- _DOCUMENT EXCERPT_
The acid these bacteria produce also drops the pH of the food, which inhibits the growth of harmful bacteria. This is why fermentation has been used as a preservation method for thousands of years. Specific products and their bacterial processes include:
- Yogurt and cheese: Bacteria ferment lactose (milk sugar) into lactic acid, which thickens the milk and gives it a tangy flavor.
- Sauerkraut and kimchi: Bacteria naturally present on cabbage leaves ferment the vegetable’s sugars in a salty, oxygen-free environment.
- Sourdough bread: Lactic acid bacteria work alongside wild yeast to produce the bread’s characteristic sour flavor and chewy texture.
- Pickled vegetables: A salt brine creates conditions where lactic acid bacteria outcompete other microbes, producing acid that preserves the vegetables.
Health Effects of Fermented Foods
The fermentation process does more than preserve food. Lactic acid bacteria produce a range of bioactive compounds during fermentation that have documented health effects, including anti-inflammatory, antioxidant, and immune-modulating properties. Fermented dairy products can positively reshape gut bacteria by stimulating the growth of beneficial microbes or introducing new species into the digestive tract.
One practical benefit is improved mineral absorption. Lactic acid bacteria break down phytic acid, a compound in grains and legumes that normally blocks your body from absorbing minerals like iron and zinc. Fermentation also helps with lactose intolerance. Certain bacterial strains, including Bifidobacterium species, produce lactic acid while digesting lactose, effectively pre-digesting the sugar that causes symptoms. This is why many people who can’t tolerate milk can eat yogurt without trouble.
Studies have also shown promise for gut conditions. Fermented milks produced with specific bacterial strains prevented the development of chronic gastritis in animal models, producing gut tissue that looked similar to that of healthy controls. Limited clinical data suggest fermented foods may improve symptoms of inflammatory bowel disease, though research in humans is still building.

Recorded data
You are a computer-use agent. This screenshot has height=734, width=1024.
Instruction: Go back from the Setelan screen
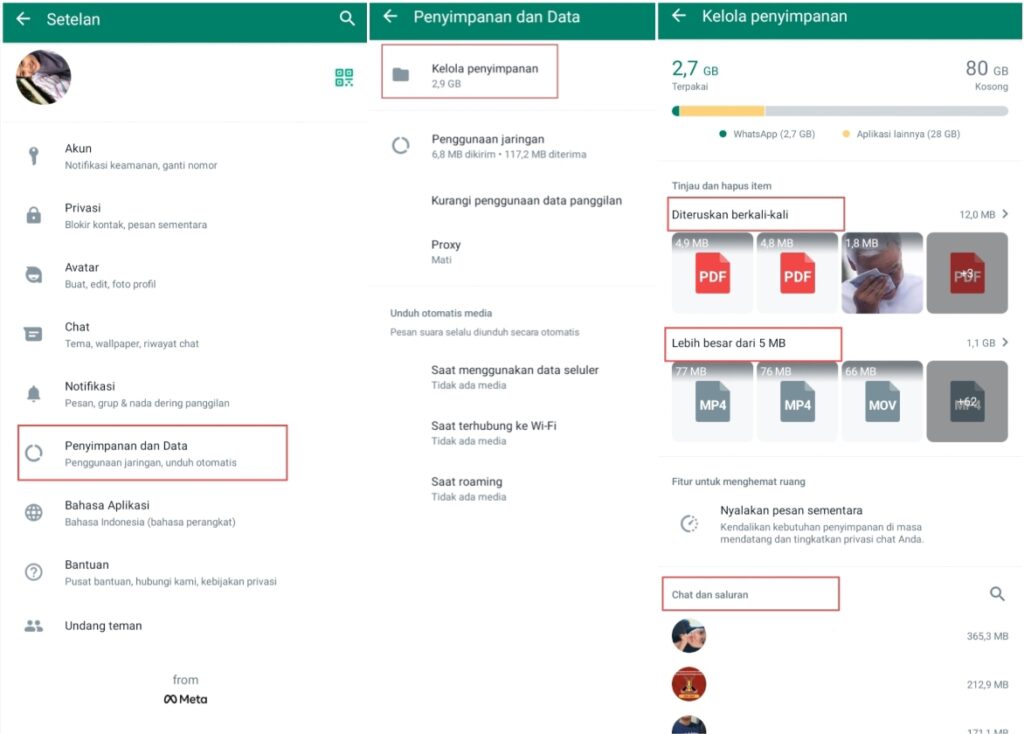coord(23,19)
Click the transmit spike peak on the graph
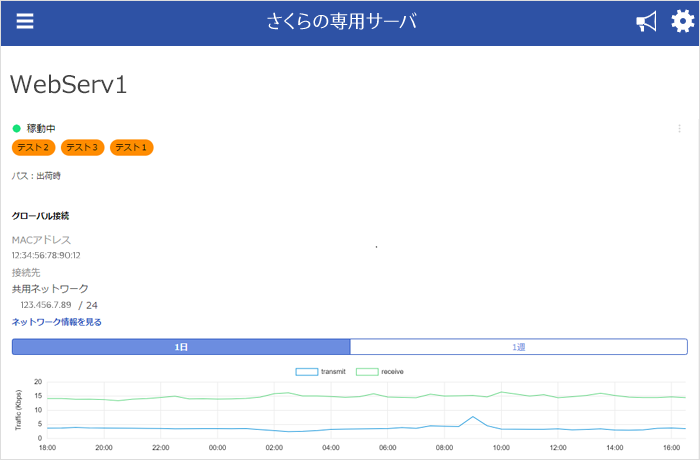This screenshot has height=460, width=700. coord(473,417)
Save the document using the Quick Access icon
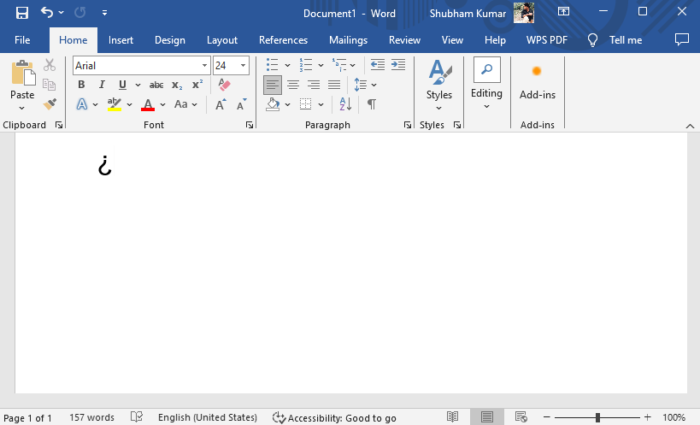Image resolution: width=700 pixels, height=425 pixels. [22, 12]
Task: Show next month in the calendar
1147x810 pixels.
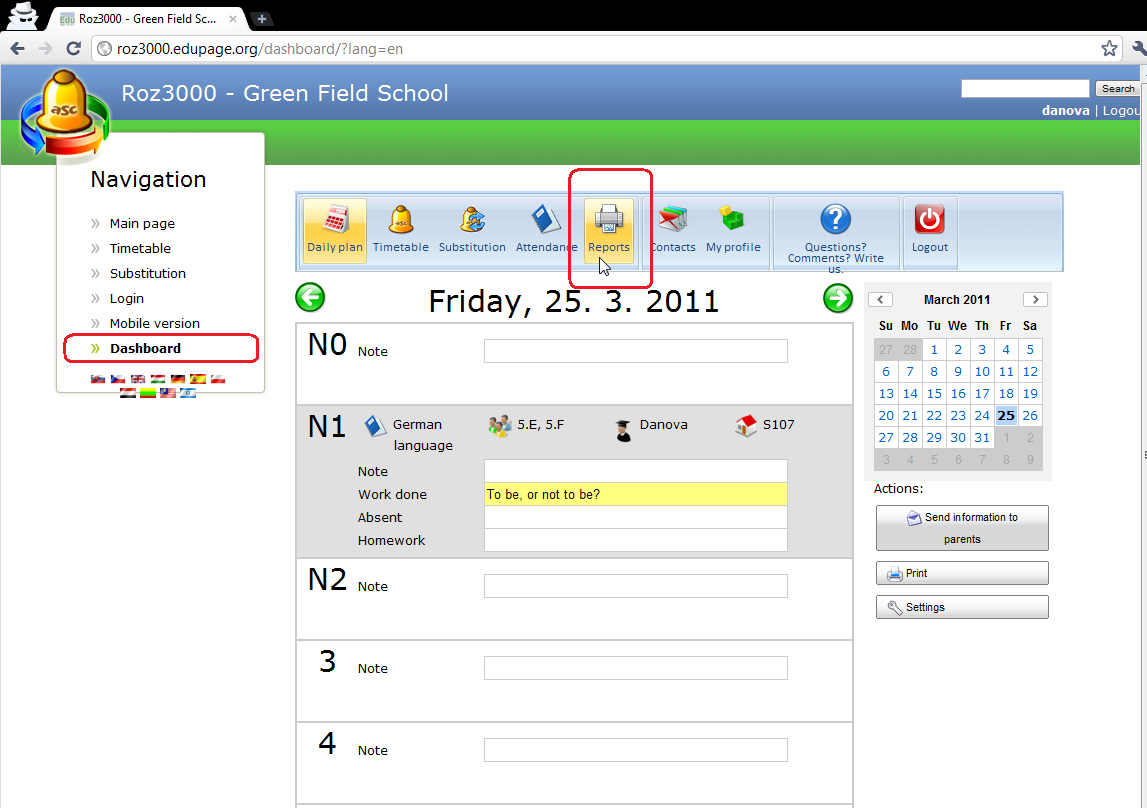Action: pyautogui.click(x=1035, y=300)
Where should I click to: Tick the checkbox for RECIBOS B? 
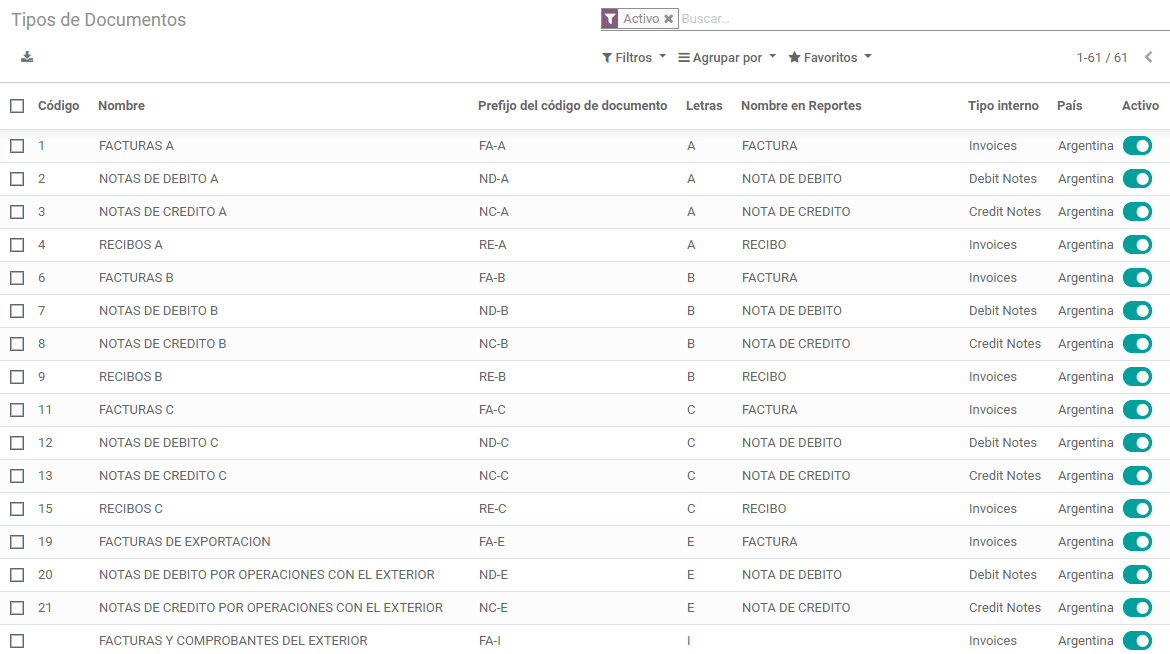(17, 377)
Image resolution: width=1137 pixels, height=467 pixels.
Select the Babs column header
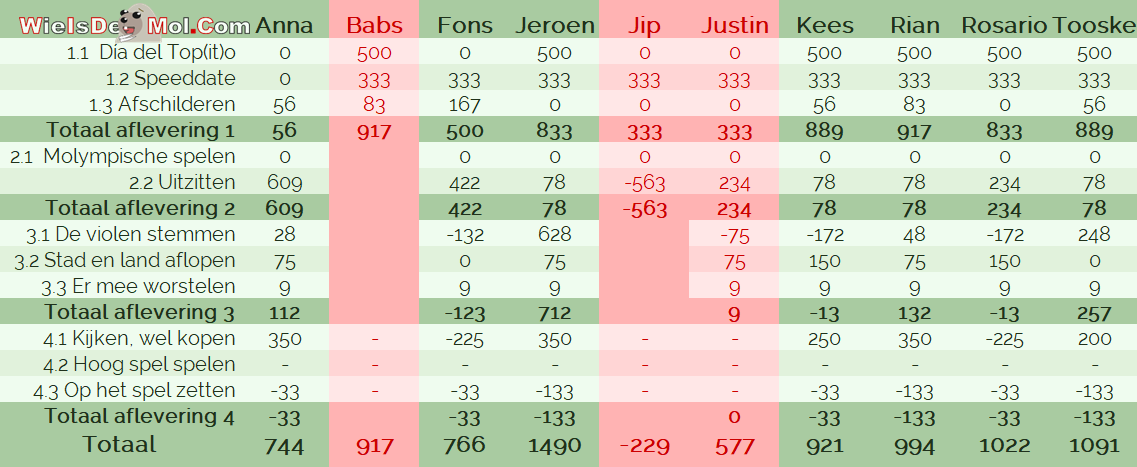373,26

- _YOUR TASK_
Extend the passage on fermentation and fermented foods, picking up after its final sentence.

- _WRITTEN RESPONSE_
Industrial Uses Beyond Food
Lactic acid produced through fermentation has become a valuable industrial chemical. It’s classified as “generally regarded as safe” by the FDA, which makes it versatile across industries. In food production, it serves as a preservative, flavor enhancer, and decontaminant. In cosmetics, it’s used as a moisturizer, skin-lightening agent, and anti-acne treatment.
Perhaps the most significant industrial application is the production of polylactic acid, a biodegradable plastic. Engineers polymerize lactic acid into long chains that can be molded into fibers, films, surgical sutures, and drug delivery systems. Because this plastic breaks down naturally, it offers an environmentally friendly alternative to petroleum-based plastics. Engineered bacterial strains can now produce lactic acid copolymers with lactate fractions above 96%, making the process increasingly viable for commercial-scale manufacturing. Lactic acid also serves as a building block for producing propylene glycol, acrylic acid, and various chemical solvents, giving this ancient fermentation pathway a surprisingly modern industrial footprint.